The present study has several strengths. First, we used two datasets independently in each PWAS and colocalization analysis, which not only verified the preliminary outcomes but also shed light on the causal relationship through the latter analysis. The alteration of protein abundance in ALS patients’ brains implicated the involvement of novel proteins in pathological pathways as functional molecules, suggesting the effectiveness of PWAS. Second, we validated the risk genes in multiple tissues, which enhanced the reliability of our results. This provided several available tissues to identify future biomarkers and emphasized the tissue specificity of gene expression in ALS.

Material provided:
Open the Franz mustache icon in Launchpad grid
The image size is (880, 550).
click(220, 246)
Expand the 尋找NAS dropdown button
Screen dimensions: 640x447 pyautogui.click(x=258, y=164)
--
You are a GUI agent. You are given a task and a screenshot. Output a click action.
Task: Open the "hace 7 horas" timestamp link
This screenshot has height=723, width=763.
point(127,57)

Brief:
Answer these questions using the passage on the study's strengths:
(a) How many datasets were used independently in each PWAS and colocalization analysis?
(b) According to the passage, what did the alteration of protein abundance in ALS patients' brains suggest about PWAS?
(c) In what were the risk genes validated?

Solution for this problem:
(a) Two datasets.
(b) It suggested the effectiveness of PWAS.
(c) In multiple tissues.